Task instructions >>
Scan the records for the string "Πρωτεΐνης", then copy each line that has it.

- - -

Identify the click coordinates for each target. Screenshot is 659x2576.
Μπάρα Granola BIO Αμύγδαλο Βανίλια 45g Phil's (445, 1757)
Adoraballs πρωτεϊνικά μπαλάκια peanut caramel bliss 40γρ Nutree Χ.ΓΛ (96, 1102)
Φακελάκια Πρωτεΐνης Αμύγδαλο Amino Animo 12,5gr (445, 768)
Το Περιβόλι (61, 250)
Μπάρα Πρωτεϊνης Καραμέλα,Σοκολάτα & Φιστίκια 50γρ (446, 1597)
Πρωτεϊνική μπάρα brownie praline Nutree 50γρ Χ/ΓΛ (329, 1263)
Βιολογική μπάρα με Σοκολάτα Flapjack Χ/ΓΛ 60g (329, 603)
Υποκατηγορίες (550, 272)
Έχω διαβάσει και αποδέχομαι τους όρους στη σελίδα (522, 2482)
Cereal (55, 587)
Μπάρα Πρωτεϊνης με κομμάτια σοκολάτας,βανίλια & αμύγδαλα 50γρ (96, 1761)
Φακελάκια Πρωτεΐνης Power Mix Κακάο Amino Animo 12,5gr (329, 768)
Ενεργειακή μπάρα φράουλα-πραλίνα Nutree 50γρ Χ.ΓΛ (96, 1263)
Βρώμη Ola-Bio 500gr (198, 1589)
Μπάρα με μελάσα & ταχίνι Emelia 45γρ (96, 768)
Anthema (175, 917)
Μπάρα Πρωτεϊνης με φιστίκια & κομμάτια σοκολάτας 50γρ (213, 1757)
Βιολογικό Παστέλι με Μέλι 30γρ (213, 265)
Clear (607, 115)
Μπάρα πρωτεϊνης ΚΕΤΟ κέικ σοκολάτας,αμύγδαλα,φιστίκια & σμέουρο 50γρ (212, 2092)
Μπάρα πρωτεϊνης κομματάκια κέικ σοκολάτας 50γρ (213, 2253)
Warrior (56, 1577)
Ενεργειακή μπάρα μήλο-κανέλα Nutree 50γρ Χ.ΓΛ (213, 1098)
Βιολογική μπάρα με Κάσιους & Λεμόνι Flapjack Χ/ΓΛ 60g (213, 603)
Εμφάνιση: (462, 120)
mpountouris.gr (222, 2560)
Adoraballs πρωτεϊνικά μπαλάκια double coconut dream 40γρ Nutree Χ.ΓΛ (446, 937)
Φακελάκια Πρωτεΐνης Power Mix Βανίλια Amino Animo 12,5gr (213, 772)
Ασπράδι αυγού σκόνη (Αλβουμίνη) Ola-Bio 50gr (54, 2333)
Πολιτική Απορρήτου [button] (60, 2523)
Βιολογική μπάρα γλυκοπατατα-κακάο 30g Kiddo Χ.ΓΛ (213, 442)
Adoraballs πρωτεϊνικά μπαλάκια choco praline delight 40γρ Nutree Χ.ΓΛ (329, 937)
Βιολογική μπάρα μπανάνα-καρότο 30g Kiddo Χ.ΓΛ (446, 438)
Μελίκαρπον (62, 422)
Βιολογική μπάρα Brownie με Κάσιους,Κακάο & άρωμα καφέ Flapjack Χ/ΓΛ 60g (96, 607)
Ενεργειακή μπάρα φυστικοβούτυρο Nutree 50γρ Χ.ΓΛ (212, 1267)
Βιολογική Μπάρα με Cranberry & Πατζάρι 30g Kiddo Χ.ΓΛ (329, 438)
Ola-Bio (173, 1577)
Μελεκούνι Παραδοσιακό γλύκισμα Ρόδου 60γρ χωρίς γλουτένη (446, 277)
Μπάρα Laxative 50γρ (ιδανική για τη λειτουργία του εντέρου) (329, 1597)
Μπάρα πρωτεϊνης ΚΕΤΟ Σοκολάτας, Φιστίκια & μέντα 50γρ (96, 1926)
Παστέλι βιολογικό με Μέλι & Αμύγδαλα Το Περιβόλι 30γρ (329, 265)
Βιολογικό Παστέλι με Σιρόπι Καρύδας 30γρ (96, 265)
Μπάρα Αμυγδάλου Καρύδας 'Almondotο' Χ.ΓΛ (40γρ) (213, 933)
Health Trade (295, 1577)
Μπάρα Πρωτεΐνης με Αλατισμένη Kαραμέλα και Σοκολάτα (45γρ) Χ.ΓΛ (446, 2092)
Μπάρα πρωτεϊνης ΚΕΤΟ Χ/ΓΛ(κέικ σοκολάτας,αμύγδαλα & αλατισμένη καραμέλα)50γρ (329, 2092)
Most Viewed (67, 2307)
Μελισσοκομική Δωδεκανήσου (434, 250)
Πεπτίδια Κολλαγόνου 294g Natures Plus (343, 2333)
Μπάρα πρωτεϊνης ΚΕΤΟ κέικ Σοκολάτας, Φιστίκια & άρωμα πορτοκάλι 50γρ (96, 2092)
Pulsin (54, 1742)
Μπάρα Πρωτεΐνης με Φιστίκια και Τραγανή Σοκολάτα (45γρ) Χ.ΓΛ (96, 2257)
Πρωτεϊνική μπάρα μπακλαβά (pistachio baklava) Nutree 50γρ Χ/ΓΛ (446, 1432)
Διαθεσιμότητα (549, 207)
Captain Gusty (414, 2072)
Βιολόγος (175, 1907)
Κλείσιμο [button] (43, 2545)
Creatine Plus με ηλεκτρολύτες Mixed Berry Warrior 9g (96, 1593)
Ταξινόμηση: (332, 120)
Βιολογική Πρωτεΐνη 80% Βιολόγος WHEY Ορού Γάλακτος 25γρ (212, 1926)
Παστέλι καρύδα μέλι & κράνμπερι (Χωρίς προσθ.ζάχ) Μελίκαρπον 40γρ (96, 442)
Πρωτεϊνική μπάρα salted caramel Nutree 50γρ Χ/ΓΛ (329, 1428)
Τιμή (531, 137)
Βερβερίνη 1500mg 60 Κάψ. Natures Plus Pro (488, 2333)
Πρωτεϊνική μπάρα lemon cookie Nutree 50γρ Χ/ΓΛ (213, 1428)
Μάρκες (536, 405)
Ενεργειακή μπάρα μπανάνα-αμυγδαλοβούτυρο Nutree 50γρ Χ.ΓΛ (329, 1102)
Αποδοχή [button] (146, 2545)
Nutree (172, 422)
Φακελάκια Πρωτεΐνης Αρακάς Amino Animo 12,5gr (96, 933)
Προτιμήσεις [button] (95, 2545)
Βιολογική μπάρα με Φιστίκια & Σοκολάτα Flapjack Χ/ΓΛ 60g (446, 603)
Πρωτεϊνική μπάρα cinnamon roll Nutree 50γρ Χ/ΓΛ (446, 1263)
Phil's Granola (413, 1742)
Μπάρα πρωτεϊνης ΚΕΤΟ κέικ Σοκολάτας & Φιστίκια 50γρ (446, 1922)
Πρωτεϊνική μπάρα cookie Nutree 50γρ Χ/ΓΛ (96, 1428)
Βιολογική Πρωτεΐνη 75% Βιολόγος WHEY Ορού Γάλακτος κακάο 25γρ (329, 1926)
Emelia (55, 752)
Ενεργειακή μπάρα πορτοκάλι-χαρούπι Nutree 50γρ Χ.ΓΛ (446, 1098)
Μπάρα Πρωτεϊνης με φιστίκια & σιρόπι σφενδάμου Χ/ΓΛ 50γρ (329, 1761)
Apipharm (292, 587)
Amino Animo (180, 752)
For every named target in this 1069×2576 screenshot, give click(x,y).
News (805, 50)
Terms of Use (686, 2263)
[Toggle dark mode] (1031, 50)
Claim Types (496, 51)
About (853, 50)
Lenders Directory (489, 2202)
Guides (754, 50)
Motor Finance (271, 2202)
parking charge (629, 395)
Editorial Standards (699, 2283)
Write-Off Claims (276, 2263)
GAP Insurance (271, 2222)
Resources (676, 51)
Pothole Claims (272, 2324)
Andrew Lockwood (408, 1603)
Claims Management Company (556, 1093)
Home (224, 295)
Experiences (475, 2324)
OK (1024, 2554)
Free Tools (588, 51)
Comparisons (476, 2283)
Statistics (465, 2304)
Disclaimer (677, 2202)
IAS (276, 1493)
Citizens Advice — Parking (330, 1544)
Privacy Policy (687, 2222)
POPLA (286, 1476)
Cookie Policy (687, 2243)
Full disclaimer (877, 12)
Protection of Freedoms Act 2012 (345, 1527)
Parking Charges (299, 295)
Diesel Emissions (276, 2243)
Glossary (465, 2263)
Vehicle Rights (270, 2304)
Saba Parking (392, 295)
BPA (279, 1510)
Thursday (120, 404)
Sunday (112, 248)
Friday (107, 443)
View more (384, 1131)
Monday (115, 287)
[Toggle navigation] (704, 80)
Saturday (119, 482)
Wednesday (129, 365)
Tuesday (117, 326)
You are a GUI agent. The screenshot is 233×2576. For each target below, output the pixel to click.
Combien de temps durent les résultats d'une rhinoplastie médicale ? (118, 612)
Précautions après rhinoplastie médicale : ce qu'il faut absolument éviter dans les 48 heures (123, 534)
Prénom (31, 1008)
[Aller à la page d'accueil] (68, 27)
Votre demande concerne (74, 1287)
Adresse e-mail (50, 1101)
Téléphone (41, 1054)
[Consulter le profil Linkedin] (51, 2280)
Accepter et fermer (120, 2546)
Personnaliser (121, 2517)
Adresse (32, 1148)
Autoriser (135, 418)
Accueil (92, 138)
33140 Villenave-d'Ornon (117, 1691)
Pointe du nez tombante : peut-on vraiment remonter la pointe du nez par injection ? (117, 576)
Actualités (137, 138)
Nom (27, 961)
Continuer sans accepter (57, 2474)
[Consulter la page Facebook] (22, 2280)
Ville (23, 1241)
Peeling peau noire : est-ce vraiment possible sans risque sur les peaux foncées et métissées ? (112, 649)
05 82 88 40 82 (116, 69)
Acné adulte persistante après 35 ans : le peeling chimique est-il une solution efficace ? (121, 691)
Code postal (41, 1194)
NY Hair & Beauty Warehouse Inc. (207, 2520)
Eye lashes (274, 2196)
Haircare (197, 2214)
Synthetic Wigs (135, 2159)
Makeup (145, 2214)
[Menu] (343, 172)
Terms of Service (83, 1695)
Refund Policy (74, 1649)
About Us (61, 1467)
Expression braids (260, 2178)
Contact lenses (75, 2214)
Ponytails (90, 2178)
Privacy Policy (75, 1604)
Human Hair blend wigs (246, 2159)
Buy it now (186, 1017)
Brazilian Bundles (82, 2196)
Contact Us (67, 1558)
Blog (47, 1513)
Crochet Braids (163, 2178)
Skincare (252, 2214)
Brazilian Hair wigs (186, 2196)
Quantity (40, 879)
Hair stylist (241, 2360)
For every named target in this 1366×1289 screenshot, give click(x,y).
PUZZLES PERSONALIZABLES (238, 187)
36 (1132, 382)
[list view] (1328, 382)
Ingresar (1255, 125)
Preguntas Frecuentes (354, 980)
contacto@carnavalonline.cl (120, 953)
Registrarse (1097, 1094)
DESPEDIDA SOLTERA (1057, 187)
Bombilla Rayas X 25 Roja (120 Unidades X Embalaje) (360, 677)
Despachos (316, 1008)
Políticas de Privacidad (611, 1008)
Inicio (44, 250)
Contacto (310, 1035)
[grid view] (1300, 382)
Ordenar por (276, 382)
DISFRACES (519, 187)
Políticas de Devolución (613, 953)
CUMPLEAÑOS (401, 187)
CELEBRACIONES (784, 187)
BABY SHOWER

- - -

Exercise response >>
Φακελάκια Πρωτεΐνης Αμύγδαλο Amino Animo 12,5gr (445, 768)
Φακελάκια Πρωτεΐνης Power Mix Κακάο Amino Animo 12,5gr (329, 768)
Φακελάκια Πρωτεΐνης Power Mix Βανίλια Amino Animo 12,5gr (213, 772)
Μπάρα Πρωτεΐνης με Αλατισμένη Kαραμέλα και Σοκολάτα (45γρ) Χ.ΓΛ (446, 2092)
Μπάρα Πρωτεΐνης με Φιστίκια και Τραγανή Σοκολάτα (45γρ) Χ.ΓΛ (96, 2257)
Φακελάκια Πρωτεΐνης Αρακάς Amino Animo 12,5gr (96, 933)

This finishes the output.